Why then, is a hand-picked panel of National Academies of Science scholars set to say the current system, where a salmon that grows faster takes nearly two decades to get approval, is acceptable, and even that the next generation of food science, such as RNAi, should also be held hostage by the precautionary principle?
That's the concern. To prevent science policy from being hijacked by activists within groups like NAS (1), Conko et al. state that a risk-based regulatory approach is needed. This seems obvious, but we certainly don't have one now and haven't for decades, we have policy by press release. In the Wall Street Journal, I tripped up the Proceedings of the National Academies of Science (PNAS) by exposing that they let papers walk through peer-review if an academy member gave them a free pass, a disastrous policy exploited by agenda-based scientists funded by groups like Pesticide Action Network to get special Scientific Advisory Panels called about a product, which wasted millions of dollars in taxpayer funding that could have been used for science. It all happened because a shoddy stuff got a stamp of legitimacy, environmental groups did a press release, the New York Times did an article, and EPA was told to investigate.
After my article called them out, they changed that policy but that does not mean they have changed their culture. (2) That is why, loathe as I am to say it, new regulations that reflect the modern world may be needed. To protect science from activism.
Rules to cover cutting-edge science are contrived, the authors note. That is not how things should be done. Instead, they advance a common-sense solution:
The status quo has been a financial boon for anti-science groups.

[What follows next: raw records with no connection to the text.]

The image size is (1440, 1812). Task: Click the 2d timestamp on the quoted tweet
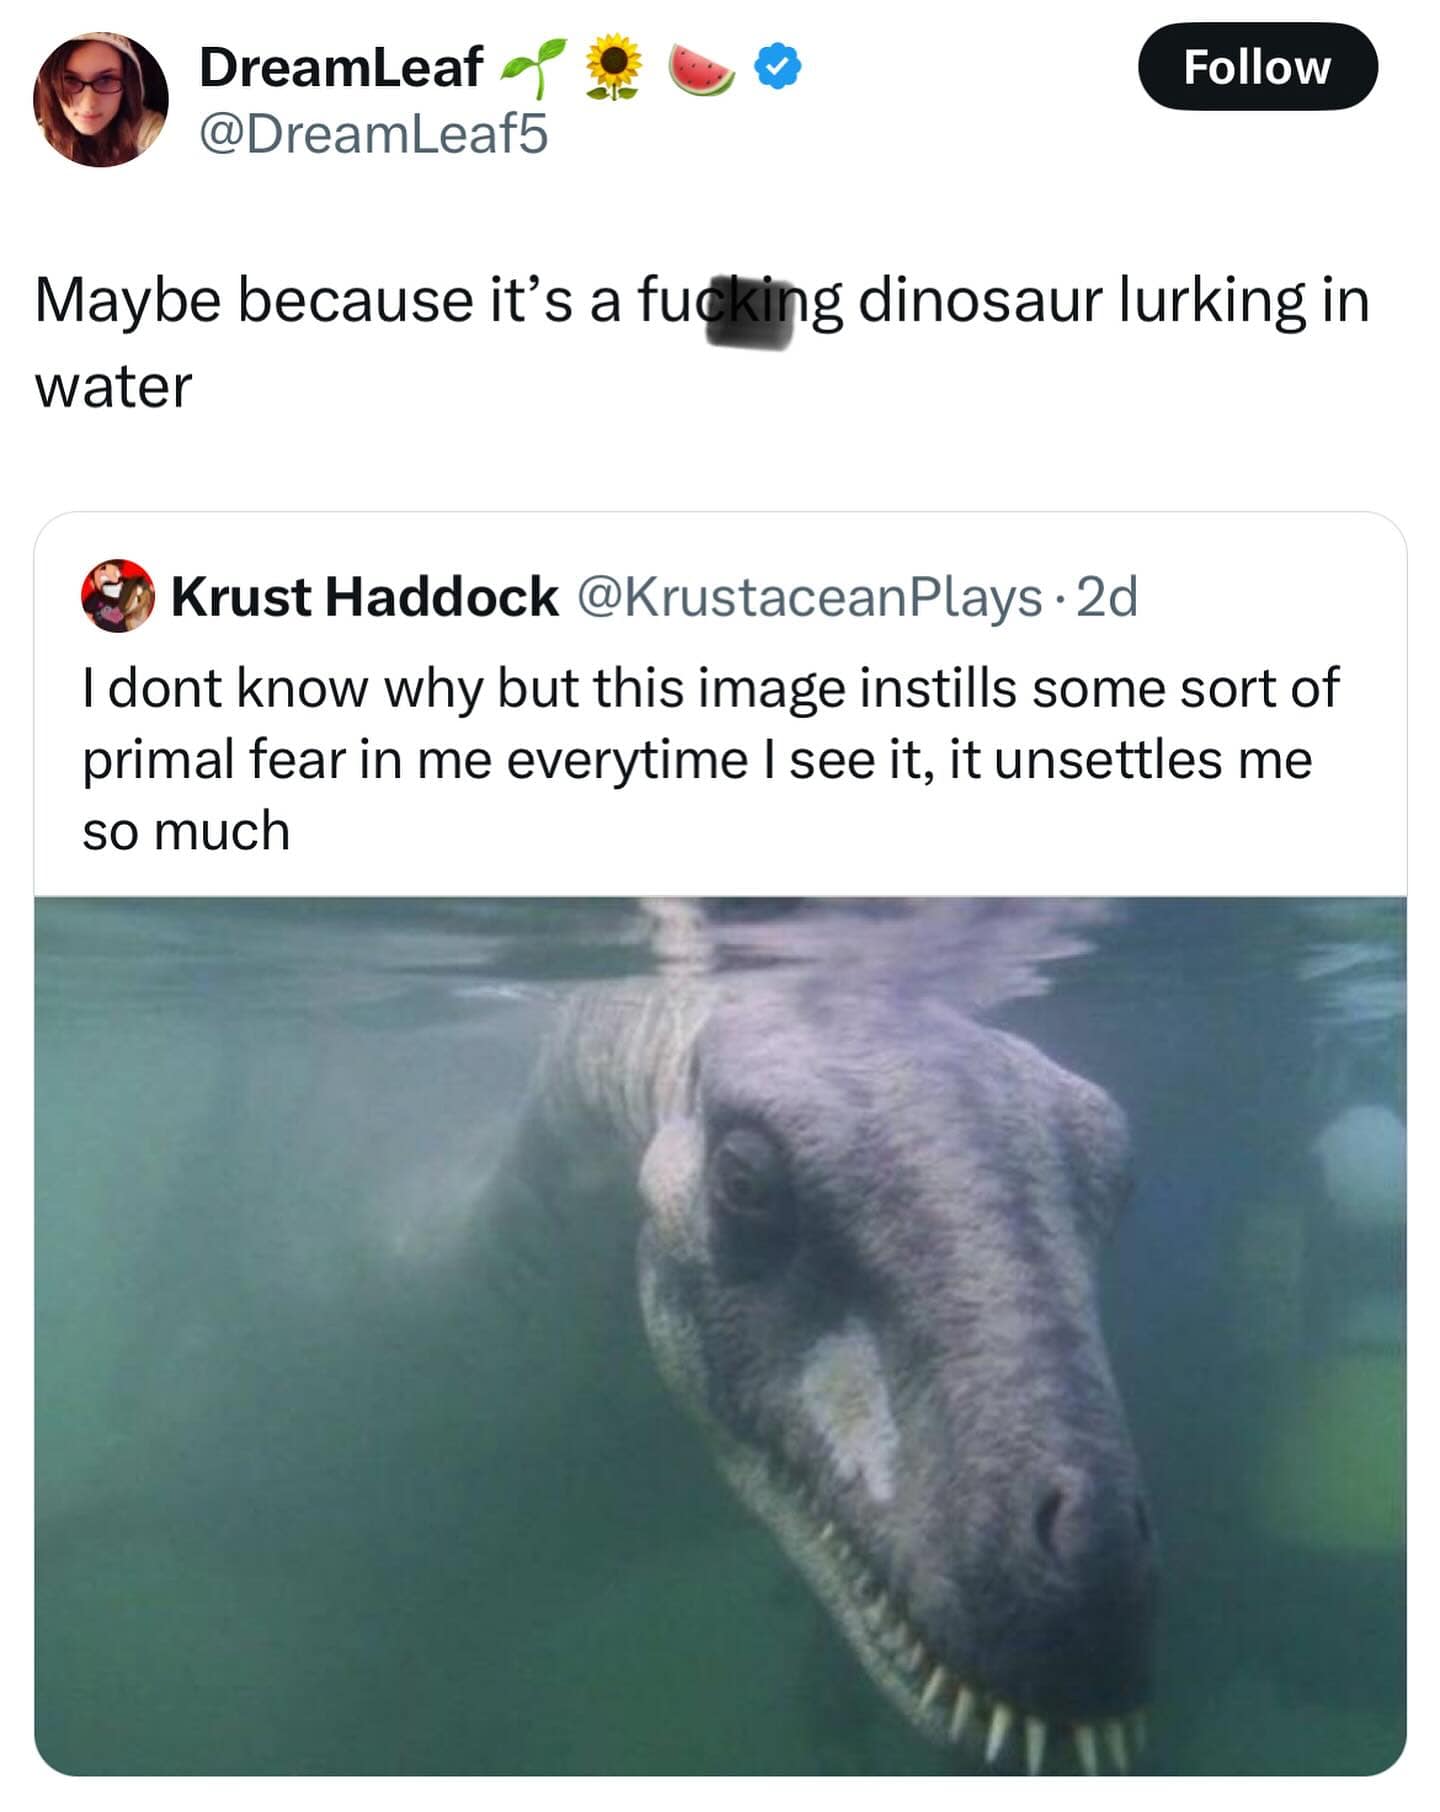[1107, 597]
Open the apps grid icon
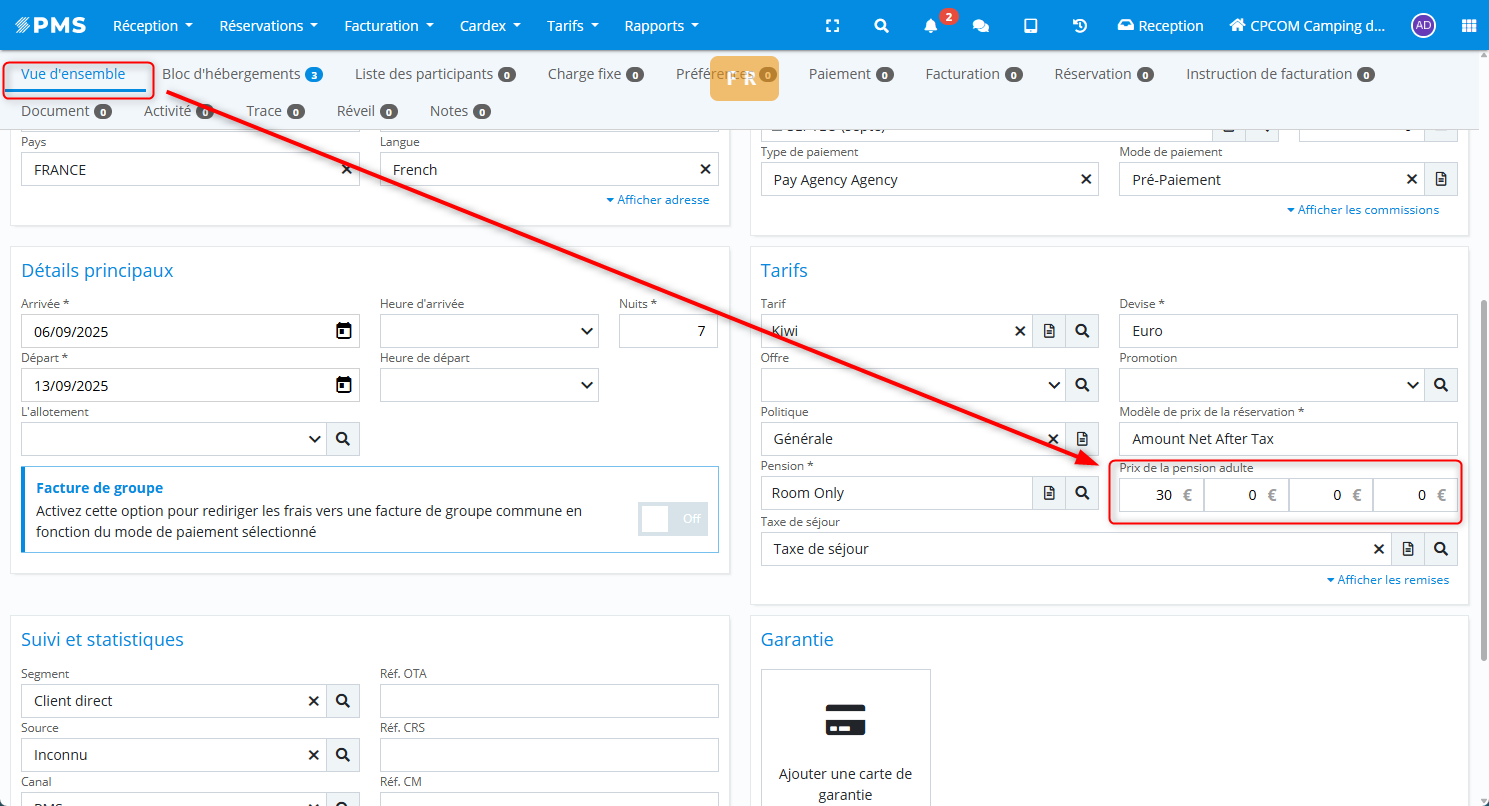The height and width of the screenshot is (806, 1489). point(1468,26)
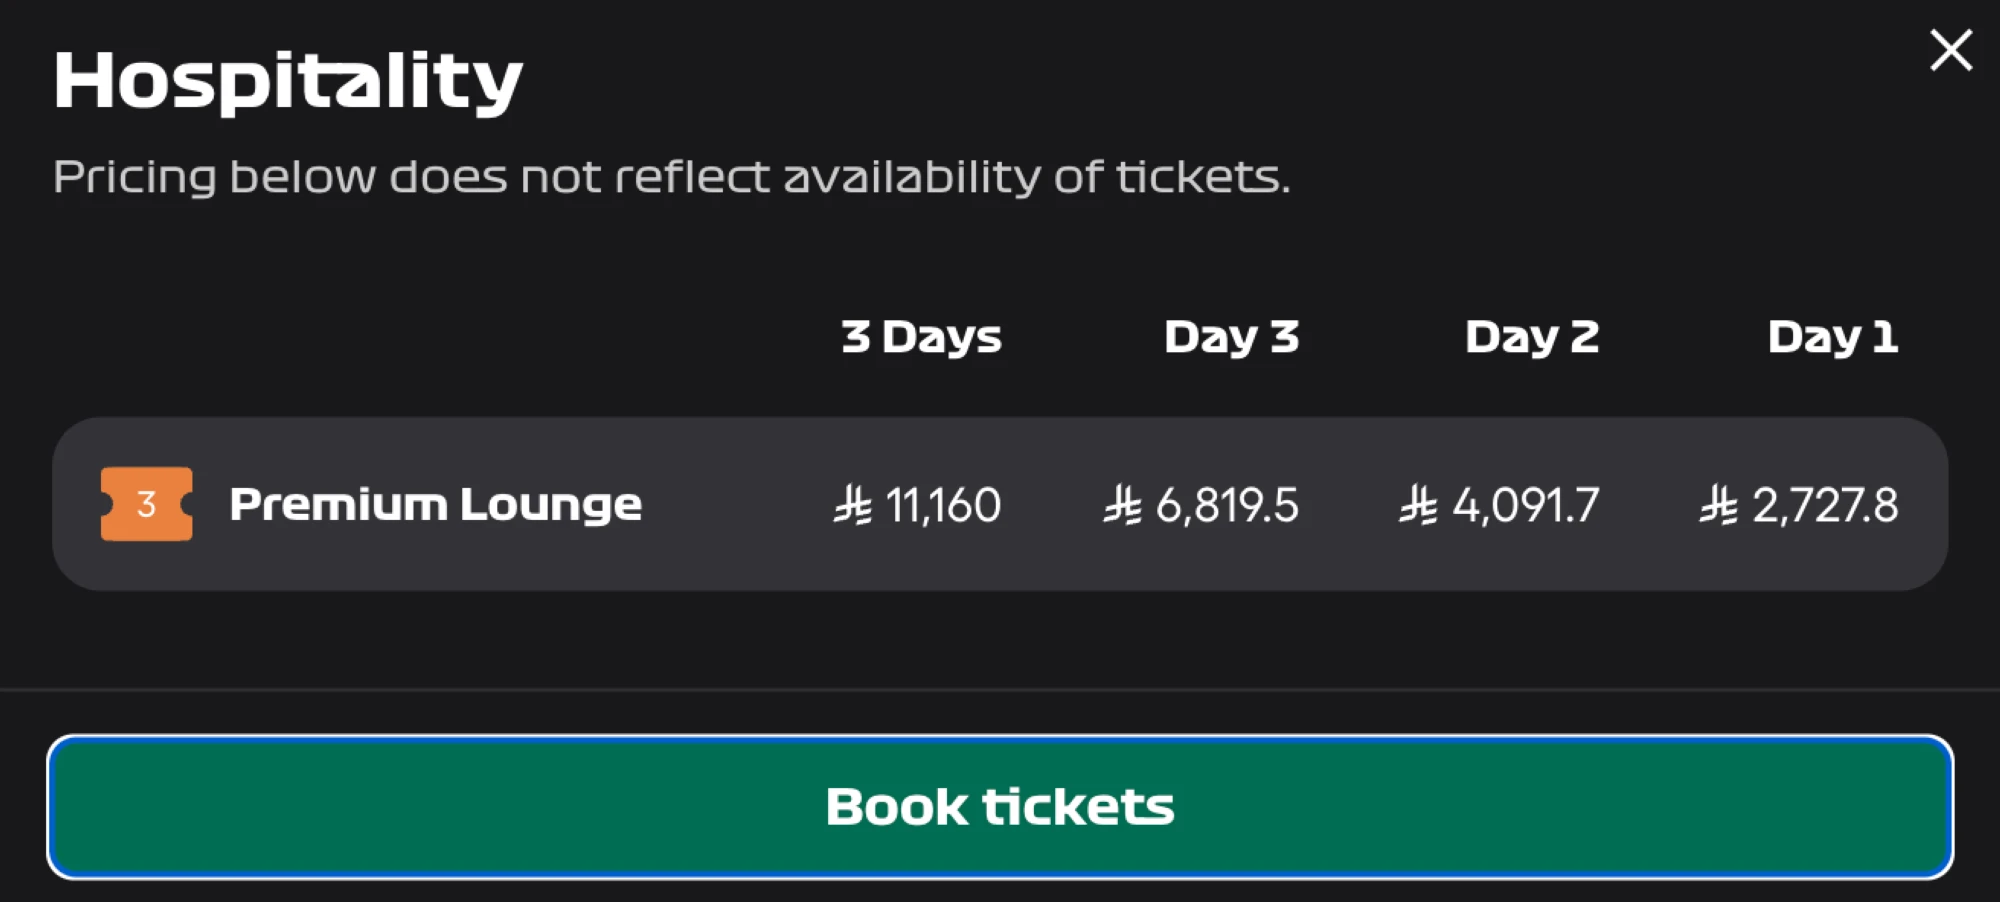Click the Day 2 column header
Viewport: 2000px width, 902px height.
pos(1532,338)
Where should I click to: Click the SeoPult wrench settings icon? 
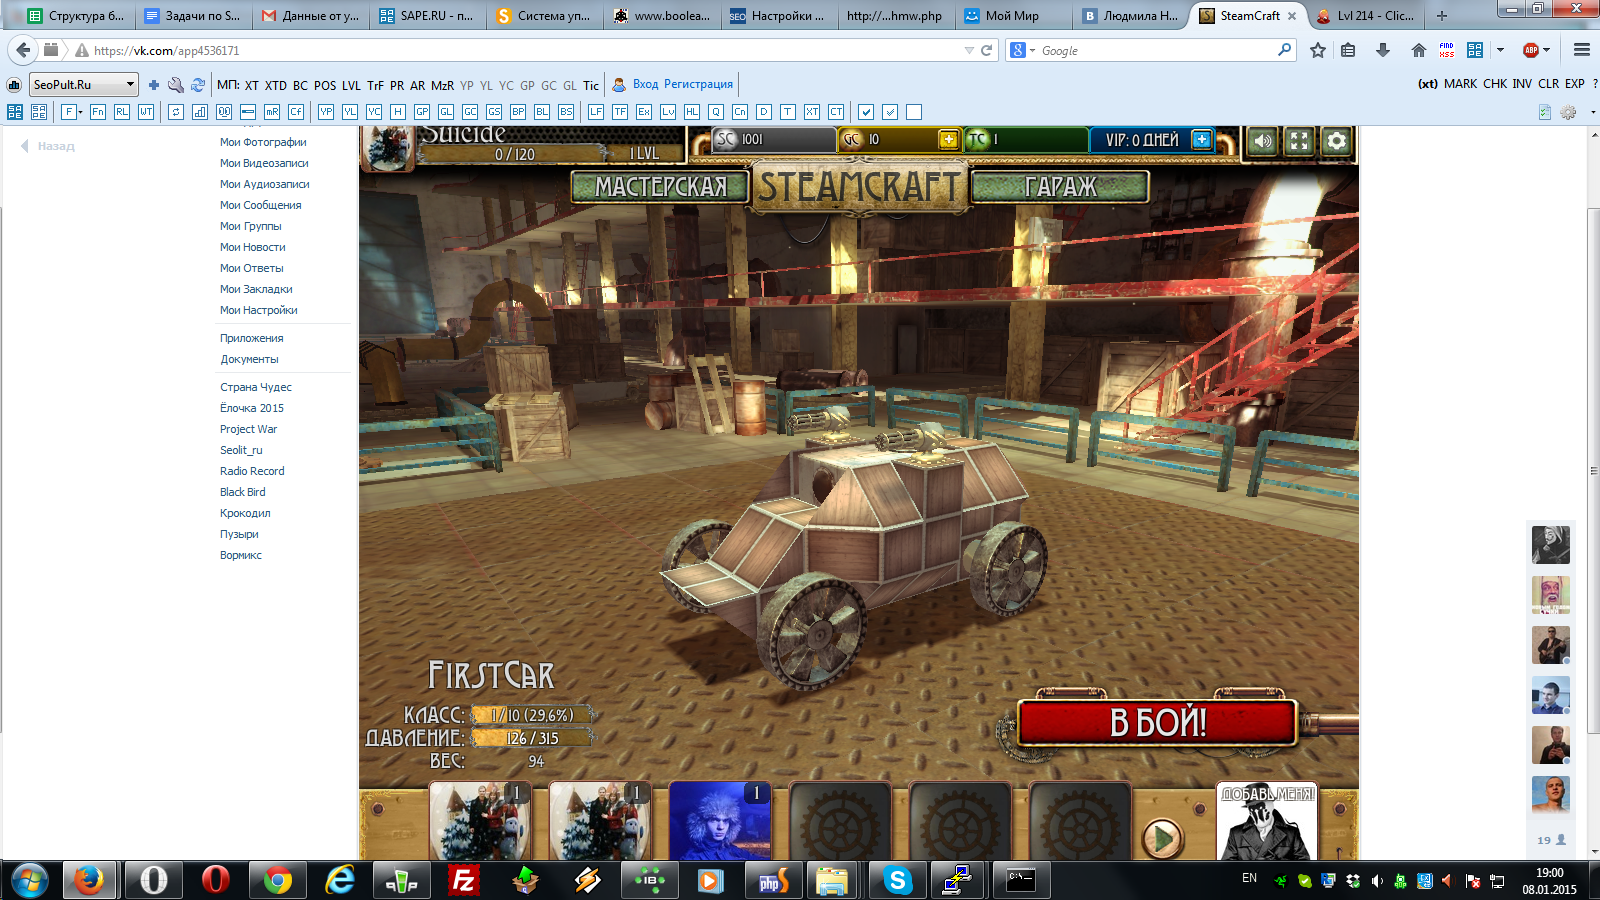coord(175,85)
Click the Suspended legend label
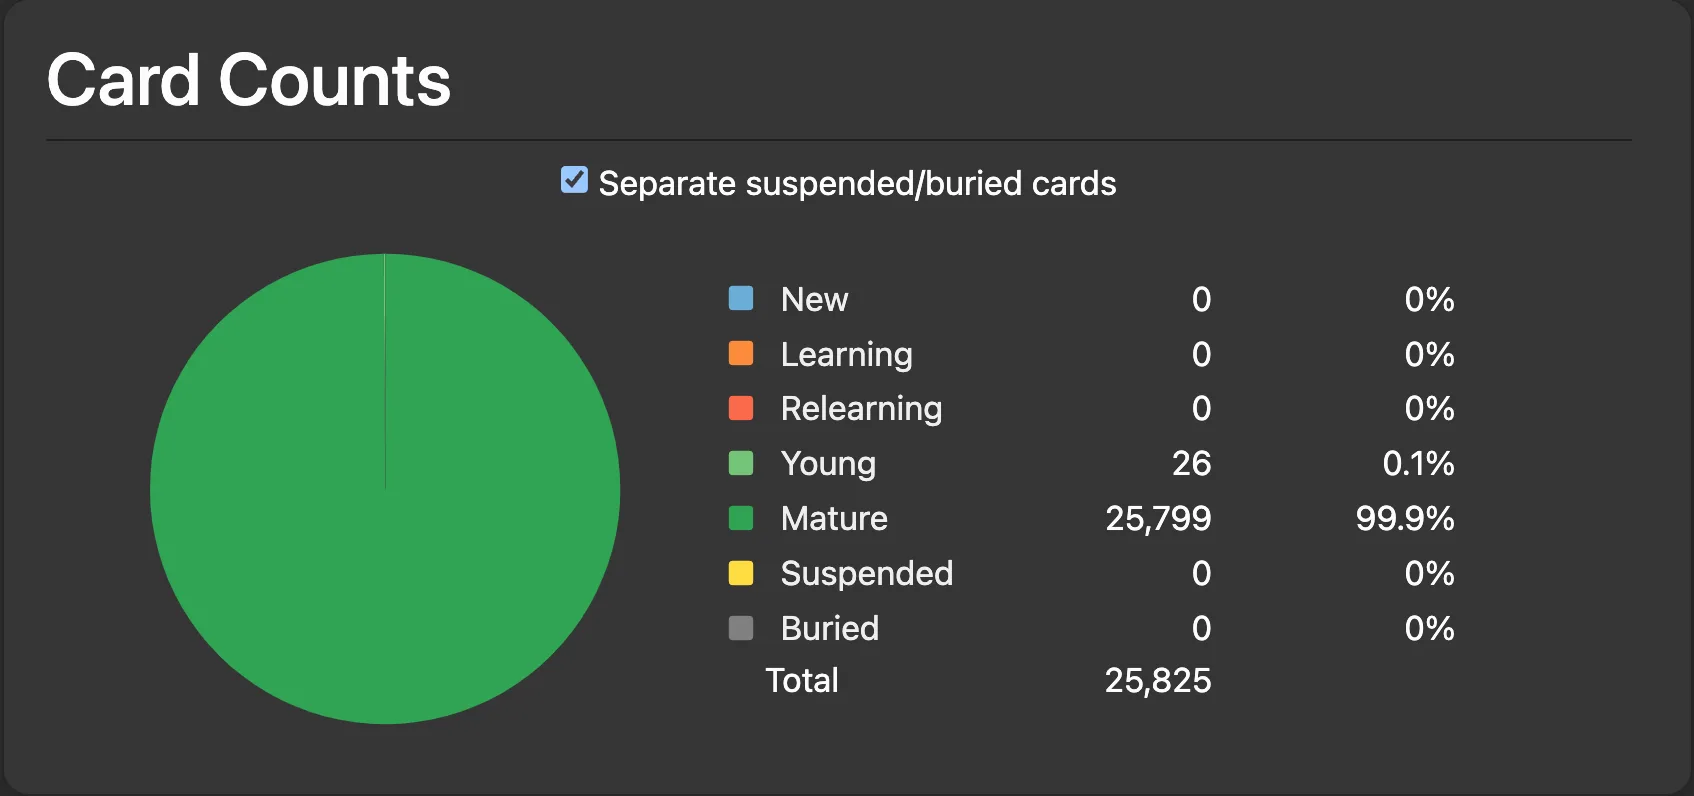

When you combine Union of Concerned Scientists, Environmental Working Group, Center for Science in the Public Interest, Natural Resources Defense Council, Greenpeace, Environmental Defense Fund and all the rest, it is almost $1 billion in revenue per year gained by promoting fear and doubt about the modern world, but that is not better for the public.
As they write, "It is past time for regulatory reform that will begin to alleviate the public’s misapprehensions and the excessive burdens on the research community by making regulation commensurate with the level of risk."
Absolutely true.
NOTES:
(1) Other treats they have handed to the public under the pretense of science - that female-named hurricanes are more dangerous because men are sexist, black people look blacker when the economy is bad, crosswalks are racist, and that a pesticide turns male frogs into female frogs.
(2) Their incoming President, Dr. Marcia McNutt, is politically reliable, no surprise when the organization she comes from, the American Association for the Advancement of Science (AAAS) only hires from one political party, but that may be the reason she can't right the ship so it represents all Americans.